### TASK ITEM
Lines from the line with "Given: Click the Сумма кредита input field" to the line with "Given: Click the fractured" in the entries below, and only those, must be output exactly, with both ends included.

### INFORMATION GIVEN

---+---

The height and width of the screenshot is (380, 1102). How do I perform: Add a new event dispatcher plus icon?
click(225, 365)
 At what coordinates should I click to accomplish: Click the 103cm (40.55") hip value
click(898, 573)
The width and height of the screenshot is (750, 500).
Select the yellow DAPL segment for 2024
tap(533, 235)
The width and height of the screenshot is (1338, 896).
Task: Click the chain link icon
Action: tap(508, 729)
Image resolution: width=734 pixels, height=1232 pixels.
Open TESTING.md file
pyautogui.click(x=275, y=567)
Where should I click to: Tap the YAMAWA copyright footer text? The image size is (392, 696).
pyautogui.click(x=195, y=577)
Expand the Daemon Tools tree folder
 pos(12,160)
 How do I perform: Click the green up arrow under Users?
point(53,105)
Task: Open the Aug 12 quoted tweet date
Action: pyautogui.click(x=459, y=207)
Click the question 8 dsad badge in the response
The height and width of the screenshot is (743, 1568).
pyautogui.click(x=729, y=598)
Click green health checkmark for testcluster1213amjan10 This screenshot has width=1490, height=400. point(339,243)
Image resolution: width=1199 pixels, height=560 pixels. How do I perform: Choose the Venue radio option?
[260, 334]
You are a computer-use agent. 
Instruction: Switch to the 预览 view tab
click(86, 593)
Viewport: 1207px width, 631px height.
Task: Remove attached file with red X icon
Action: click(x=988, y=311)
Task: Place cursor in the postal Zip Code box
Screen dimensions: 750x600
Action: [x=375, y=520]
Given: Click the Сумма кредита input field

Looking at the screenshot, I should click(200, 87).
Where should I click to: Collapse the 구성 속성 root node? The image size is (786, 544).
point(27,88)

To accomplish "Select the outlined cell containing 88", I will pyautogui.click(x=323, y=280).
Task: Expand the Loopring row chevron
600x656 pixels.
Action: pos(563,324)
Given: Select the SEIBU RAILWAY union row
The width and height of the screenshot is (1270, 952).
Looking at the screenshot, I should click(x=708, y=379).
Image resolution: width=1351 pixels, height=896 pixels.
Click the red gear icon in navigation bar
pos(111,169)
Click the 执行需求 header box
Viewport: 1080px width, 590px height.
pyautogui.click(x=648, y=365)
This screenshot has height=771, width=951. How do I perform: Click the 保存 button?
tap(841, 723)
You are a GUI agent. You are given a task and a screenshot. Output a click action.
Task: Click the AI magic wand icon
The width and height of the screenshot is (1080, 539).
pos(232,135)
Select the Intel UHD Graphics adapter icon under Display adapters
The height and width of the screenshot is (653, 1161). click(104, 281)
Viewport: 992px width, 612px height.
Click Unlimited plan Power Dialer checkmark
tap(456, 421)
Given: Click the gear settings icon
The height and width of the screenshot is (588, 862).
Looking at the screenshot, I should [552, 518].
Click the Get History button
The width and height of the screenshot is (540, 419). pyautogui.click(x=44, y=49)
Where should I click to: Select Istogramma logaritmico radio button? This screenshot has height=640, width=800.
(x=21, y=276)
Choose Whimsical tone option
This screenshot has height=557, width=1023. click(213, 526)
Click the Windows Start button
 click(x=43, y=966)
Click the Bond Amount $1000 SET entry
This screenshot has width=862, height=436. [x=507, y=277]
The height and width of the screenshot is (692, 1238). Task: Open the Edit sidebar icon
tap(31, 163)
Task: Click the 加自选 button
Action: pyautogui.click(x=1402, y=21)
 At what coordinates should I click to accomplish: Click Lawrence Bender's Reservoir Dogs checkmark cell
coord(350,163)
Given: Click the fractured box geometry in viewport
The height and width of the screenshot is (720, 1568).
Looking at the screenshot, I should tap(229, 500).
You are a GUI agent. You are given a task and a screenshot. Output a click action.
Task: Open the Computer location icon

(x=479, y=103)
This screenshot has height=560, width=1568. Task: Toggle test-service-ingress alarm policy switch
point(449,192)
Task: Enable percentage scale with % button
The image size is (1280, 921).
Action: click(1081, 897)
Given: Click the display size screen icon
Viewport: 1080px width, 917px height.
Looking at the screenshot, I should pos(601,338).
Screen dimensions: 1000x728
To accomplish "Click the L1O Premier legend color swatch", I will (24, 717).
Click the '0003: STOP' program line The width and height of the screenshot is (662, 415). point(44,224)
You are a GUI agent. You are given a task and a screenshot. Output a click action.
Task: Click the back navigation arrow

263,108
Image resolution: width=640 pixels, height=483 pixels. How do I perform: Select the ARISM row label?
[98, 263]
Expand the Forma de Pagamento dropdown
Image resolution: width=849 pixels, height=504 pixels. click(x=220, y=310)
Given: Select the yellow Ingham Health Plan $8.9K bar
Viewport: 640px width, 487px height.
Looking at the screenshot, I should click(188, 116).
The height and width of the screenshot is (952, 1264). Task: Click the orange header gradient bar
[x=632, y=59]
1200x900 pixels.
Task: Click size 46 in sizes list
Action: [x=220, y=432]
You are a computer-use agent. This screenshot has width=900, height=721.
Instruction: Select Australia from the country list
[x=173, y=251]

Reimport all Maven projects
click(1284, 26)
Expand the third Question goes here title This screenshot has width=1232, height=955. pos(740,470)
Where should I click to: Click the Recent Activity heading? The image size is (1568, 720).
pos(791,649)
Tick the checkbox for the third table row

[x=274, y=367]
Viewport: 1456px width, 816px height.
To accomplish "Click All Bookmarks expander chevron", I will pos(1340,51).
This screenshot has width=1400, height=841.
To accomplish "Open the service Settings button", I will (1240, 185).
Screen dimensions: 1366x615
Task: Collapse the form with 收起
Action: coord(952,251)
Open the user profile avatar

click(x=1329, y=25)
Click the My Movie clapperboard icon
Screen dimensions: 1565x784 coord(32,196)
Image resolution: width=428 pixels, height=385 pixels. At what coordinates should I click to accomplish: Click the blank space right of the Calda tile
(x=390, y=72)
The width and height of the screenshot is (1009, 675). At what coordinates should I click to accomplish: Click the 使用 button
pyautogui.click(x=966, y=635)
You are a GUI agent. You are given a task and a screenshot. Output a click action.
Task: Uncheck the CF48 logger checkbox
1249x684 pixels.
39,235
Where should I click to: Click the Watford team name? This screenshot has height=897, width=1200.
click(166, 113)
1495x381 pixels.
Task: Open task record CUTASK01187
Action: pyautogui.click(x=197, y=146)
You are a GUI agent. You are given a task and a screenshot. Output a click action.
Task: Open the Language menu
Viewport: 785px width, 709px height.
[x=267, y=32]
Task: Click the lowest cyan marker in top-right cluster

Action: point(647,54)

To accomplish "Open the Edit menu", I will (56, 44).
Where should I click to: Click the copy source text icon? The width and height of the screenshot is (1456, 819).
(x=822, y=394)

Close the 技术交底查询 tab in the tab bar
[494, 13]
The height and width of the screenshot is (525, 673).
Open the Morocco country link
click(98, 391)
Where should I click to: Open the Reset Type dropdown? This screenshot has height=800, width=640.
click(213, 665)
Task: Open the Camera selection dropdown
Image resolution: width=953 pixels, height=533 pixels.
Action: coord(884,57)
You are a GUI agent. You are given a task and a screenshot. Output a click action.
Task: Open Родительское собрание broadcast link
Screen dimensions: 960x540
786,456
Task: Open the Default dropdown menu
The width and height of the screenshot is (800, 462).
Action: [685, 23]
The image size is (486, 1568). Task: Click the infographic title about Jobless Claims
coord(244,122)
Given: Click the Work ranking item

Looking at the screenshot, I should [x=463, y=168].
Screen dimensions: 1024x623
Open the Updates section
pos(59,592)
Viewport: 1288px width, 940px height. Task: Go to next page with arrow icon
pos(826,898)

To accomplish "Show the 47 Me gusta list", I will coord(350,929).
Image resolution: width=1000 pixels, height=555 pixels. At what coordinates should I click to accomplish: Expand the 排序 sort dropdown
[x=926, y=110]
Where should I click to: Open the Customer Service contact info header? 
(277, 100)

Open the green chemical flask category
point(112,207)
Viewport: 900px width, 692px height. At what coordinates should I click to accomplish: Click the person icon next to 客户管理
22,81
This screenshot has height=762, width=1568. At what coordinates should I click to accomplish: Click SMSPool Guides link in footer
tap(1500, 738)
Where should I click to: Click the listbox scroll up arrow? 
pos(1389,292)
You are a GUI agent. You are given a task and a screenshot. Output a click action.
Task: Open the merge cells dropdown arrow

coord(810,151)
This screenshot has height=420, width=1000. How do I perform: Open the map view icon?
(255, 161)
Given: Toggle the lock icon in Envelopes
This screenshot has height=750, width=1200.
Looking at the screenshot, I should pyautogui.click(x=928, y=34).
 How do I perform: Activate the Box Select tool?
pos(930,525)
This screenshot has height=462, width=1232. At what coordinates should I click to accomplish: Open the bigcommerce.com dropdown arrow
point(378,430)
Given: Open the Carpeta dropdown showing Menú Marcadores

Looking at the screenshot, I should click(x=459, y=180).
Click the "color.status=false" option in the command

---+---

### RESPONSE TO THE TASK
Given: Click the Сумма кредита input field

Looking at the screenshot, I should click(200, 87).
Where should I click to: Collapse the 구성 속성 root node? The image size is (786, 544).
point(27,88)

To accomplish "Select the outlined cell containing 88", I will pyautogui.click(x=323, y=280).
Task: Expand the Loopring row chevron
600x656 pixels.
Action: pos(563,324)
Given: Select the SEIBU RAILWAY union row
The width and height of the screenshot is (1270, 952).
Looking at the screenshot, I should click(x=708, y=379).
Image resolution: width=1351 pixels, height=896 pixels.
Click the red gear icon in navigation bar
pos(111,169)
Click the 执行需求 header box
Viewport: 1080px width, 590px height.
pyautogui.click(x=648, y=365)
This screenshot has height=771, width=951. How do I perform: Click the 保存 button?
tap(841, 723)
You are a GUI agent. You are given a task and a screenshot. Output a click action.
Task: Click the AI magic wand icon
The width and height of the screenshot is (1080, 539).
pos(232,135)
Select the Intel UHD Graphics adapter icon under Display adapters
The height and width of the screenshot is (653, 1161). click(104, 281)
Viewport: 992px width, 612px height.
Click Unlimited plan Power Dialer checkmark
tap(456, 421)
Given: Click the gear settings icon
The height and width of the screenshot is (588, 862).
Looking at the screenshot, I should [552, 518].
Click the Get History button
The width and height of the screenshot is (540, 419). pyautogui.click(x=44, y=49)
Where should I click to: Select Istogramma logaritmico radio button? This screenshot has height=640, width=800.
(x=21, y=276)
Choose Whimsical tone option
This screenshot has height=557, width=1023. click(213, 526)
Click the Windows Start button
 click(x=43, y=966)
Click the Bond Amount $1000 SET entry
This screenshot has width=862, height=436. [x=507, y=277]
The height and width of the screenshot is (692, 1238). Task: Open the Edit sidebar icon
tap(31, 163)
Task: Click the 加自选 button
Action: pyautogui.click(x=1402, y=21)
 At what coordinates should I click to accomplish: Click Lawrence Bender's Reservoir Dogs checkmark cell
coord(350,163)
Given: Click the fractured box geometry in viewport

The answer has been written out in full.